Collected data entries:

===

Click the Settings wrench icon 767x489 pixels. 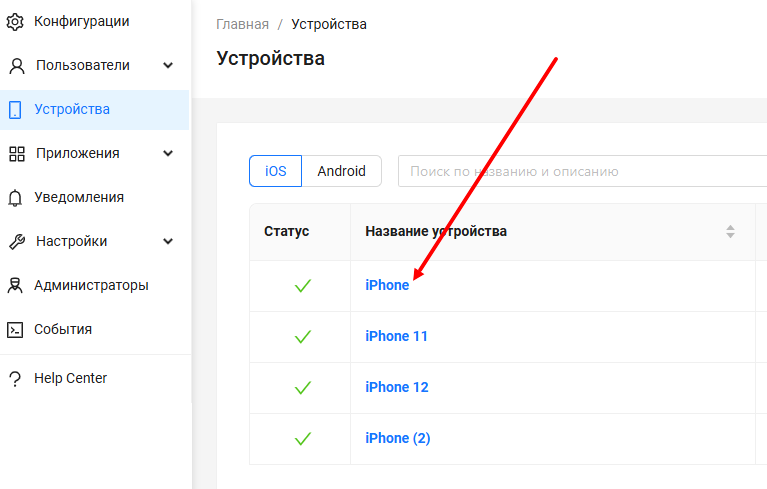[x=16, y=242]
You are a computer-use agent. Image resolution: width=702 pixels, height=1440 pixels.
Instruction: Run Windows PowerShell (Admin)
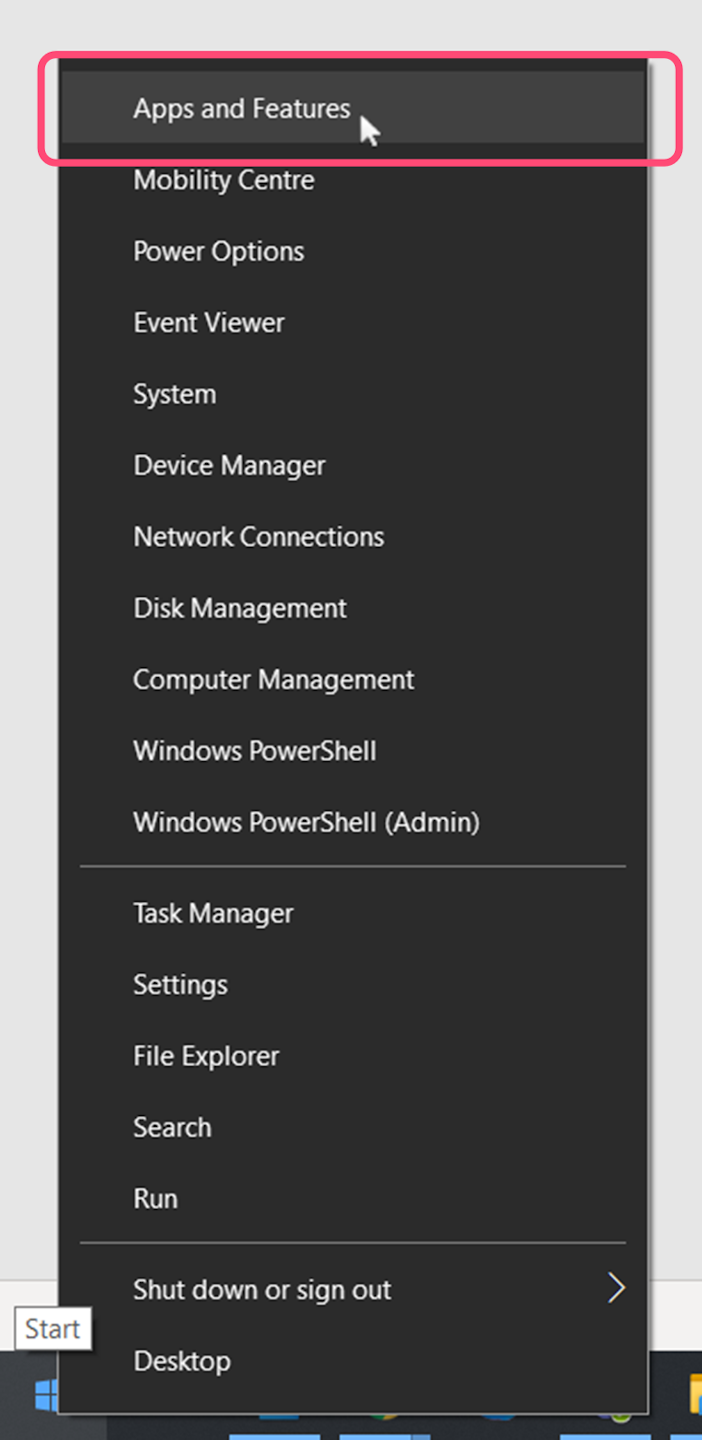click(307, 822)
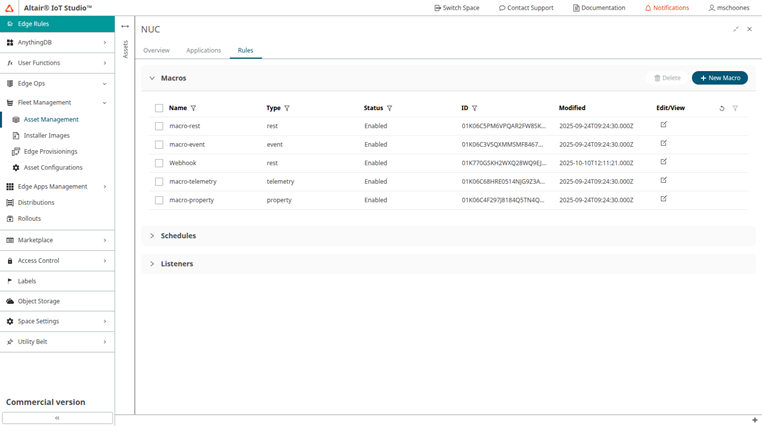Select the macro-telemetry checkbox
Viewport: 762px width, 426px height.
click(x=159, y=181)
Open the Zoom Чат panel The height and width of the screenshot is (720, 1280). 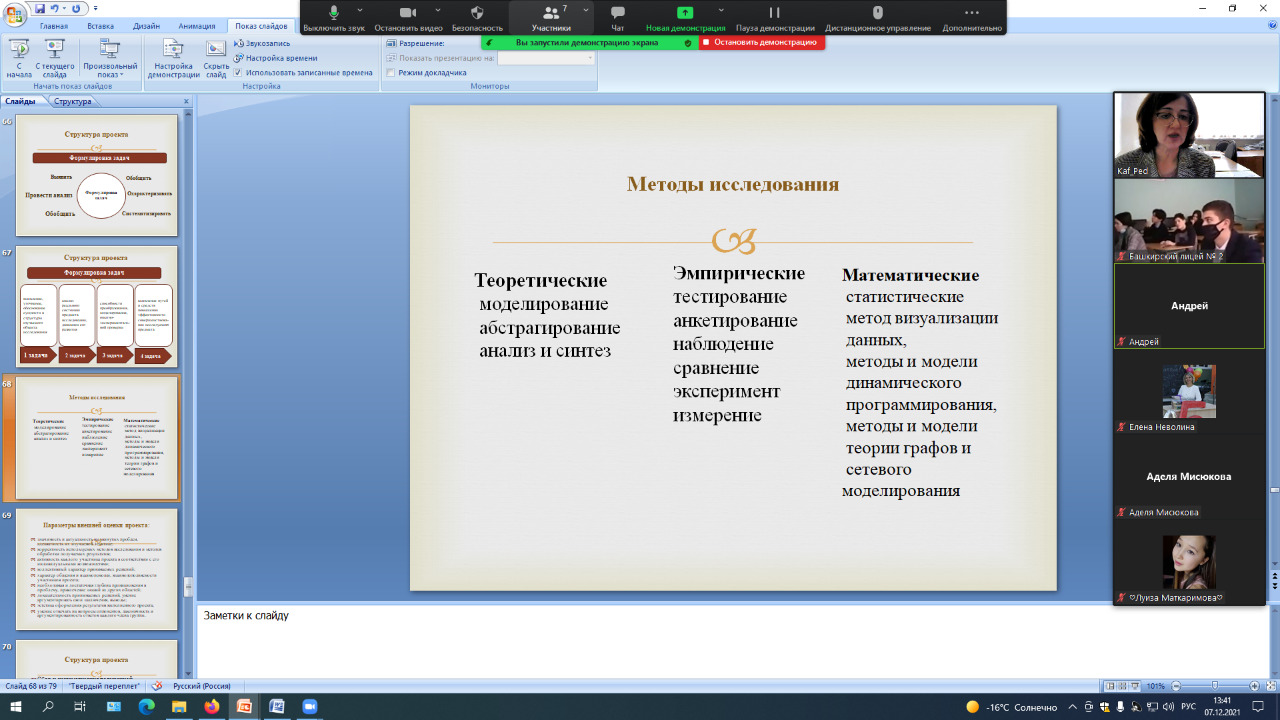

===

Beginning with the line that contains "Instruction: Run Windows PowerShell (Admin)", repeat every remaining line of the data exactly, the last line included, and omit pictures.

Instruction: Run Windows PowerShell (Admin)
click(307, 822)
Select the macro-telemetry checkbox
Viewport: 762px width, 426px height.
click(x=159, y=181)
Open the Zoom Чат panel The height and width of the screenshot is (720, 1280). 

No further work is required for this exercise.